▶ What you should do
Which lines of the material contain the word "perform"? Select each of them and copy it out in full.

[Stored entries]
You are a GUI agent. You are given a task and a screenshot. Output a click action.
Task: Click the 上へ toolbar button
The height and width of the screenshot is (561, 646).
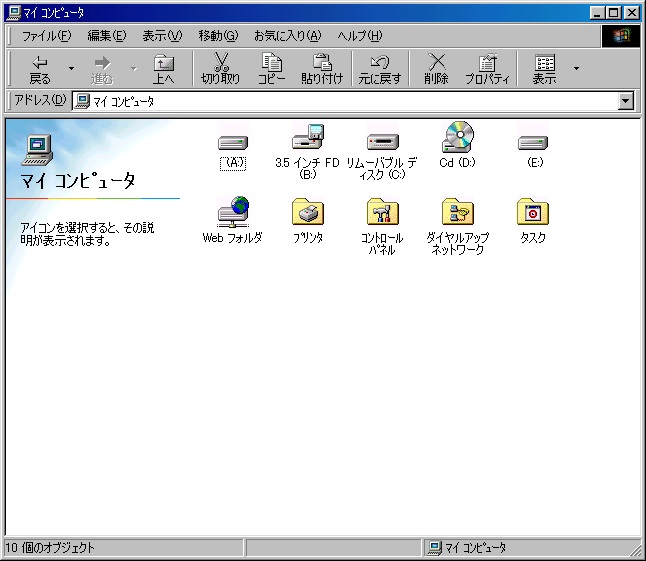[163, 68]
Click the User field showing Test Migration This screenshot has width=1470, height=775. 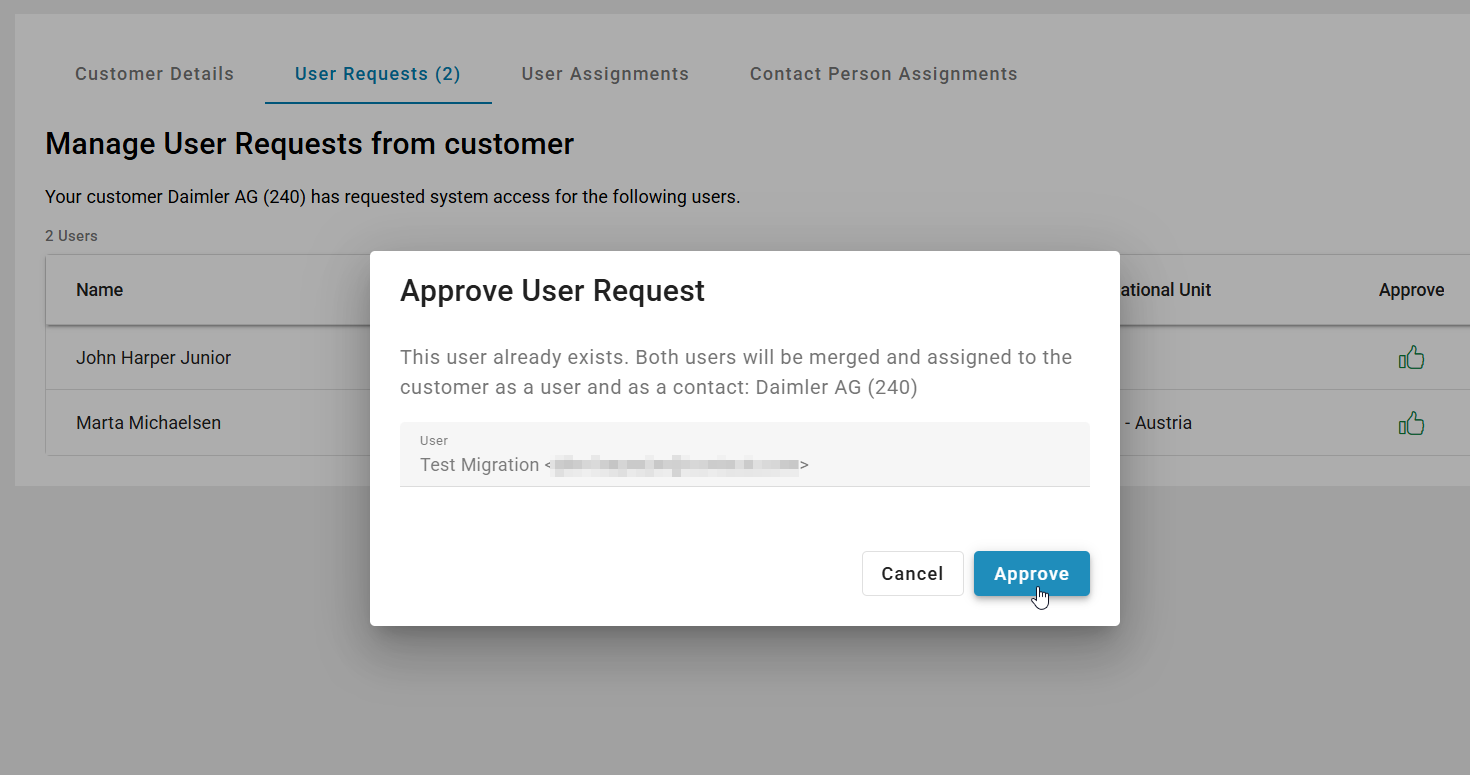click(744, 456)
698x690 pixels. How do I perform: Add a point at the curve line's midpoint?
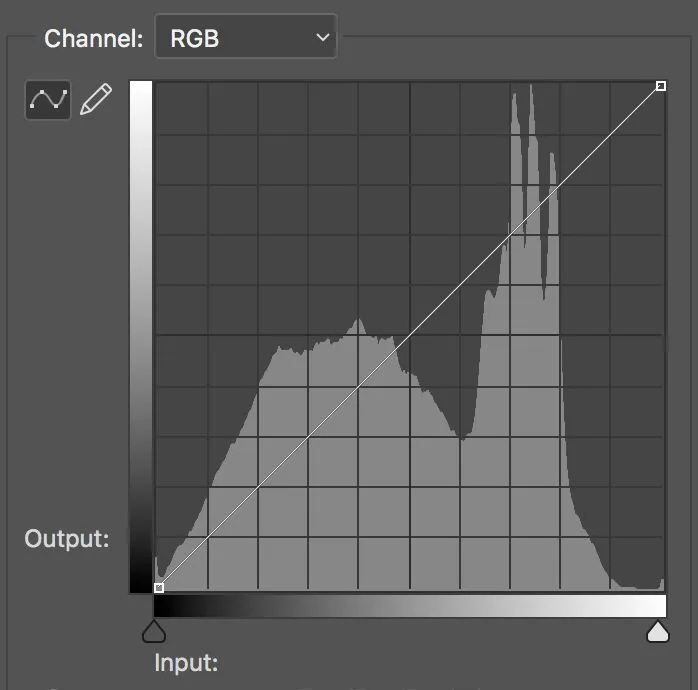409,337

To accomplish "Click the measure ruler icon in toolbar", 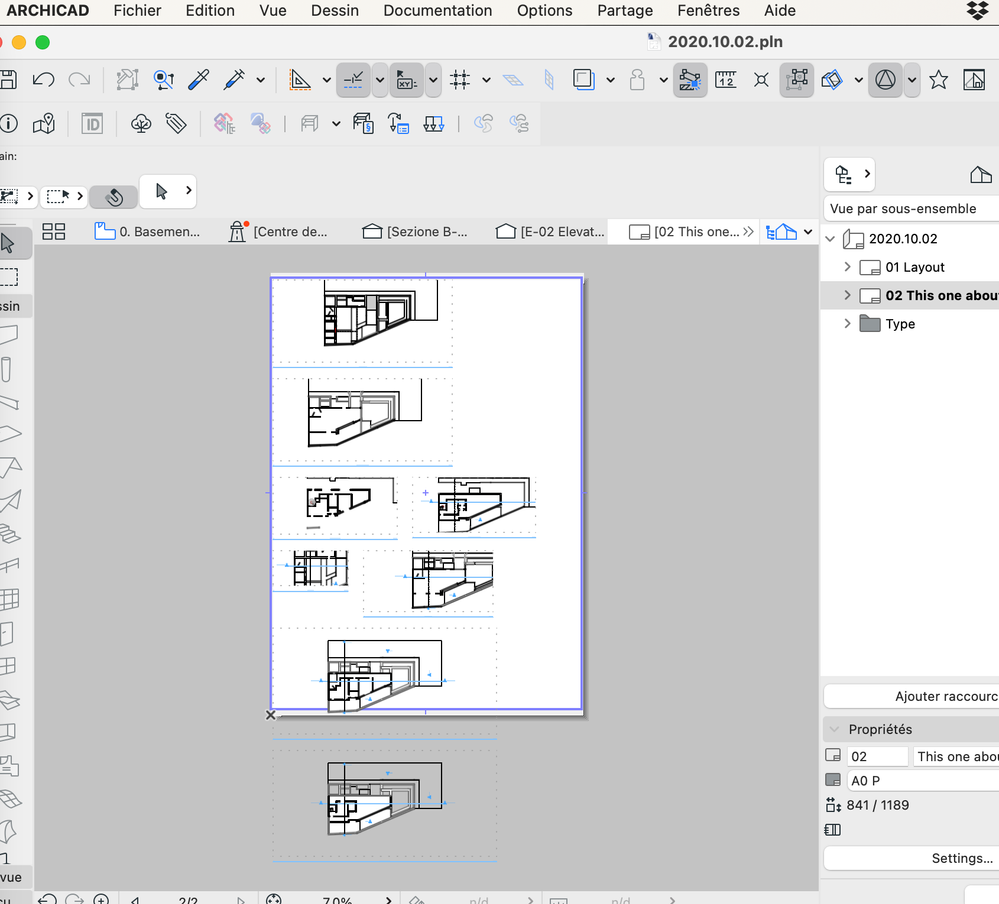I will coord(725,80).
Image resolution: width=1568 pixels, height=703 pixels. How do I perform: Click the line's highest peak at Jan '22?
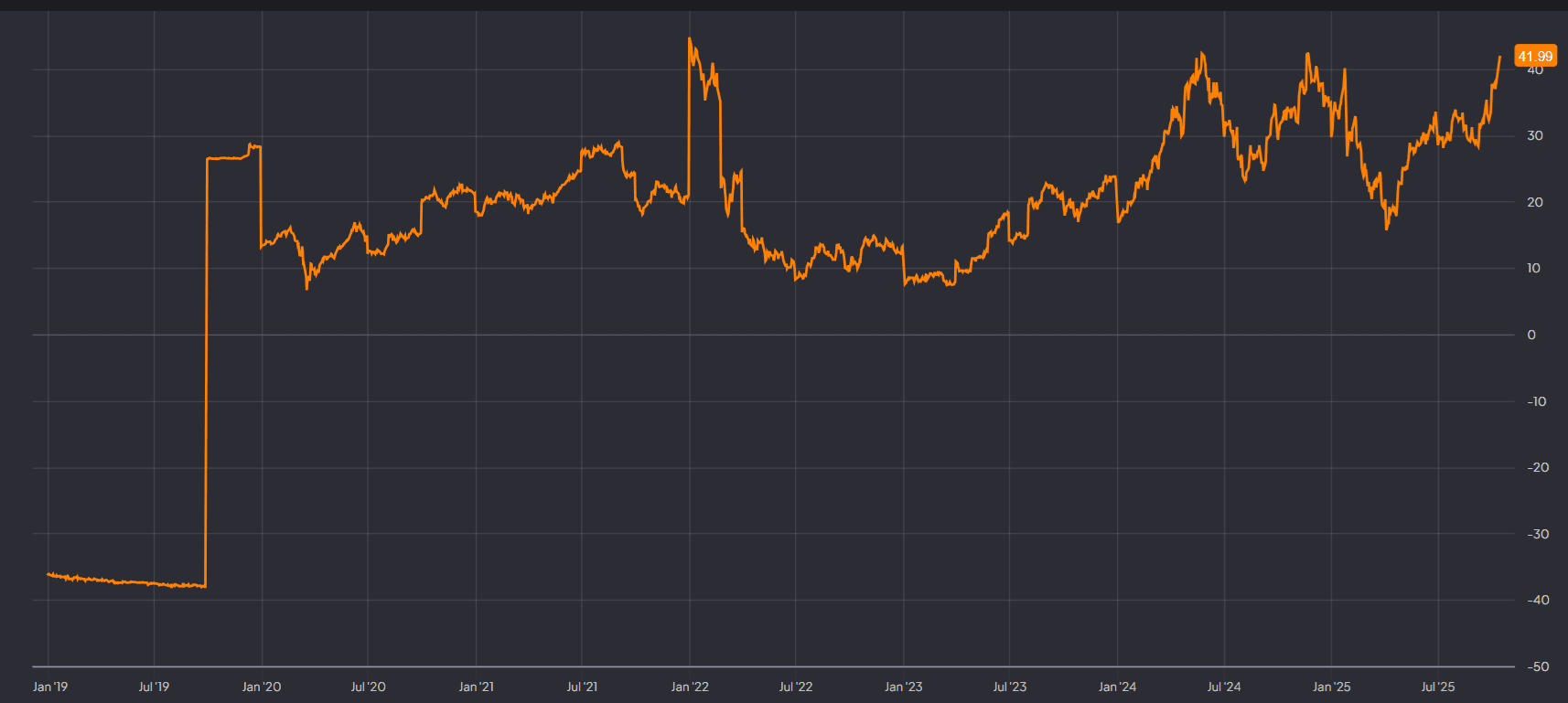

▶ Task response
698x690 pixels. How do I perform: Add a point at the curve line's midpoint?
Image resolution: width=1568 pixels, height=703 pixels. How do I perform: Click the line's highest peak at Jan '22?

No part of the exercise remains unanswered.